The Bywater: Not so Black and White

Texture of the Bywater

One of the glass-is-half-full things about being homeless* is that we get to live in a lot of different neighborhoods. The week after next, we’re staying in the Bywater. Yesterday we walked down there from Canal Street to check it out.

My college boyfriend used to stay in the Bywater when we were students at Loyola. I was living in Gentilly and would make the drive from St. Cecilia to my Aunt Velma’s nearly every night. Velma was old, white and working class New Orleans. She warned me about the “coloreds.” She said I had to be careful.

But, yesterday, we walked up Royal Street busy with funky cafes, Ironworks and artist studios. I had to look up the term “gentrification” because I’m not exactly sure if that’s what’s happening to this neighborhood. Some parts have been cleaned up and artified. There’s still a lot of rough texture, though, abandoned buildings and senseless murders.

A lot of people that we meet encourage us to move to the Bywater when we get off the homeless boat. Many of these people are white, educated, professionals who came down here post Katrina to volunteer. They fell in love with the city and the neighborhood they were helping to rebuild and stayed. One woman told me that her windows are screwed shut. That she would love to open them during this fall weather, but she’s afraid. I wanted to tell her that we did just such a thing 20 years ago at an Uptown dinner party, and two kids came in with a gun and took our cash, our jewelry and our pecan pie. The fear can take you to horrible places.

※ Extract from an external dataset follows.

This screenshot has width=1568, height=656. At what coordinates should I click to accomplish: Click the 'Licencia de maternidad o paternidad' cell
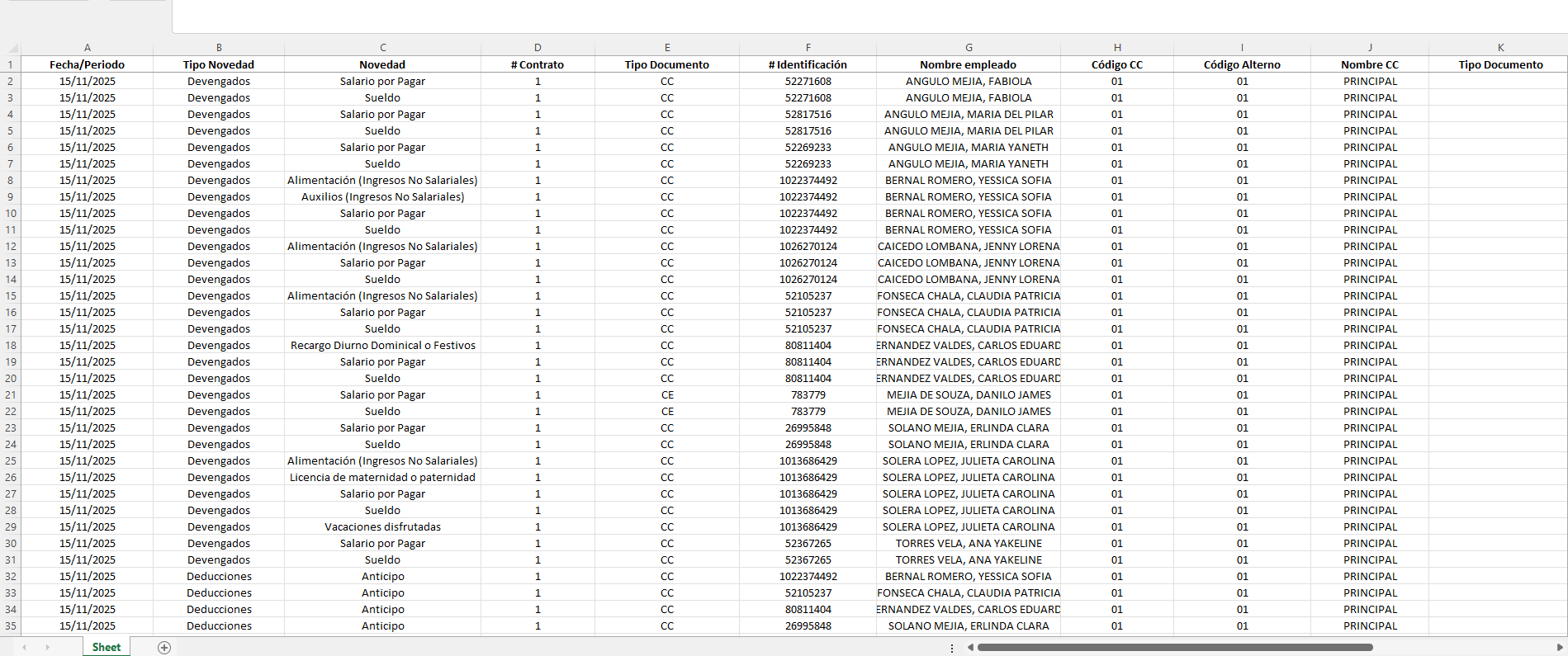point(382,477)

As we walked up St. Claude Ave. after dark, I felt a little afraid. But what I felt more was a sense of freedom. There is nothing like walking through a neighborhood at night to make you feel alive. We passed some amazing locations for our film. People, mostly black people, were sitting out on their stoops, hanging around, enjoying the evening. (Here’s one difference between the blacks and the whites in New Orleans. Black people say “hello, how¬† you doin’?” to strangers passing by their doorstep. White people don’t.)

I’m thinking long and hard about the old fear these days. It’s not so black and white. It has something to do with freedom, but I can’t really work it out yet. It has something to do with responsibility. Since I’ve come home to New Orleans, I’ve met people of many races, many religions and of many classes. I have been treated fairly and respectfully by every one of them.

New Orleans is a lovely city without fear. But, beware that chilly side. It will seduce you too.

*Patrick has asked me to footnote any mention of our homelessness with the fact that we have been homeless by choice since July 23, 2008. It is a somewhat experimental lifestyle, one of the aims of which is to limit our impact on the environment.

4 Comments so far

  1. missmoo on November 11th, 2008 @ 2:35 pm

    Daneeta, I’ve been enjoying your posts. But please don’t stereotype white people, we say "Hey, how you doin’?" too. In fact, it’s one of my favorite things about living here, that people say hello to each other, even if we have never seen them before and will never see them again. Maybe it’s because I’m from St. Bernard, where I find we still hold some of those Yat traditions? I don’t know. But just because there aren’t as many white people sitting on doorsteps (that does seem to have fallen out of favor in white communities), that doesn’t mean we wouldn’t say "hi".

    Thanks again for your posts.


  2. termite on November 11th, 2008 @ 4:39 pm

    i find your posts to be very negative for some
    reason.

    i hope that’s just my imagination and i’m wrong.
    wouldn’t be the first time.


  3. micah2010 on November 11th, 2008 @ 11:46 pm

    PLEASE WRITE ABOUT AND JOIN THE OFFICIAL NAGIN RECALL. INFORMATION IS AVAILABLE AT http://www.myspace.com/flush_louisiana


  4. Daneeta Loretta (daneeta) on November 12th, 2008 @ 6:50 am

    Missmoo: I admit, I may have generalized a bit too much. In my experience since coming home, I have noticed that a large percentage of black people say "hello" in passing. A large percentage of white people don’t. Asians in general say hello. Mexican’s do not. Maybe it’s the neighborhoods we’re hanging in. St. Bernard is a whole other kettle of fish. My mom spent 18 years there with her 3rd husband. My sister still lives there with her family. I spent some time there. I’m still processing that.

    Termite: What specifically do you find negative about my posts? I try to call things like I see them.

    Micah: I will read your info, but I will tell you right now, the music turns me off at this hour in the morning.